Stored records
==*==

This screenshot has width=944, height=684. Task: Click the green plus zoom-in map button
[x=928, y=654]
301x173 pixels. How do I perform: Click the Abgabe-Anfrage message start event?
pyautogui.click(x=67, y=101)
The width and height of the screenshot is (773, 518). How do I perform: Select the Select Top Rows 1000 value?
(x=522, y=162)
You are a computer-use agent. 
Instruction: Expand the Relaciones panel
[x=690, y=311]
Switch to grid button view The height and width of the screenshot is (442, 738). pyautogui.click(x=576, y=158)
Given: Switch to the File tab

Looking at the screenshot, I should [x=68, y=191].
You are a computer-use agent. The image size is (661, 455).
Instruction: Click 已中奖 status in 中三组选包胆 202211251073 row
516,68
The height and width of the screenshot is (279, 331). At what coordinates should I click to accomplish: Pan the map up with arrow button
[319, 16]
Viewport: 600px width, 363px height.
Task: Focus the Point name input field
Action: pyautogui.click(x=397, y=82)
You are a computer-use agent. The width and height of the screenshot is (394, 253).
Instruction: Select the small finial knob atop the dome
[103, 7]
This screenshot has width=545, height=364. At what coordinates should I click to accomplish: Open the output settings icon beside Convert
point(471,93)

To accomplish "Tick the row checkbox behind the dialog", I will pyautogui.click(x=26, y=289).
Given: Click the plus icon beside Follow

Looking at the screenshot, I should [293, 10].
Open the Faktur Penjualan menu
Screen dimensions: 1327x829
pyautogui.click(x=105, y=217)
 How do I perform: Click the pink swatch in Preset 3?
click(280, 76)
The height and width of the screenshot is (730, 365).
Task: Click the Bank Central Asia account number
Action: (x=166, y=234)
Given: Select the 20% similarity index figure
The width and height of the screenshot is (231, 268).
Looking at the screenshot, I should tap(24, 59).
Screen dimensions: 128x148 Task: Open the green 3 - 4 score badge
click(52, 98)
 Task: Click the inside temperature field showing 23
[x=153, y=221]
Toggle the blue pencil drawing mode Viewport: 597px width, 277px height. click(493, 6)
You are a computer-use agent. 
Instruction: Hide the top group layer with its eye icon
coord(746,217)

==*==

| WHAT YOU WILL DO |
Extract all of the data above without altering anything.

| EXERCISE OUTPUT |
This screenshot has width=944, height=684. Task: Click the green plus zoom-in map button
[x=928, y=654]
301x173 pixels. How do I perform: Click the Abgabe-Anfrage message start event?
pyautogui.click(x=67, y=101)
The width and height of the screenshot is (773, 518). How do I perform: Select the Select Top Rows 1000 value?
(x=522, y=162)
You are a computer-use agent. 
Instruction: Expand the Relaciones panel
[x=690, y=311]
Switch to grid button view The height and width of the screenshot is (442, 738). pyautogui.click(x=576, y=158)
Given: Switch to the File tab

Looking at the screenshot, I should [x=68, y=191].
You are a computer-use agent. The image size is (661, 455).
Instruction: Click 已中奖 status in 中三组选包胆 202211251073 row
516,68
The height and width of the screenshot is (279, 331). At what coordinates should I click to accomplish: Pan the map up with arrow button
[319, 16]
Viewport: 600px width, 363px height.
Task: Focus the Point name input field
Action: pyautogui.click(x=397, y=82)
You are a computer-use agent. The width and height of the screenshot is (394, 253).
Instruction: Select the small finial knob atop the dome
[103, 7]
This screenshot has width=545, height=364. At what coordinates should I click to accomplish: Open the output settings icon beside Convert
point(471,93)

To accomplish "Tick the row checkbox behind the dialog", I will pyautogui.click(x=26, y=289).
Given: Click the plus icon beside Follow

Looking at the screenshot, I should [293, 10].
Open the Faktur Penjualan menu
Screen dimensions: 1327x829
pyautogui.click(x=105, y=217)
 How do I perform: Click the pink swatch in Preset 3?
click(280, 76)
The height and width of the screenshot is (730, 365).
Task: Click the Bank Central Asia account number
Action: (x=166, y=234)
Given: Select the 20% similarity index figure
The width and height of the screenshot is (231, 268).
Looking at the screenshot, I should tap(24, 59).
Screen dimensions: 128x148 Task: Open the green 3 - 4 score badge
click(52, 98)
 Task: Click the inside temperature field showing 23
[x=153, y=221]
Toggle the blue pencil drawing mode Viewport: 597px width, 277px height. click(493, 6)
You are a computer-use agent. 
Instruction: Hide the top group layer with its eye icon
coord(746,217)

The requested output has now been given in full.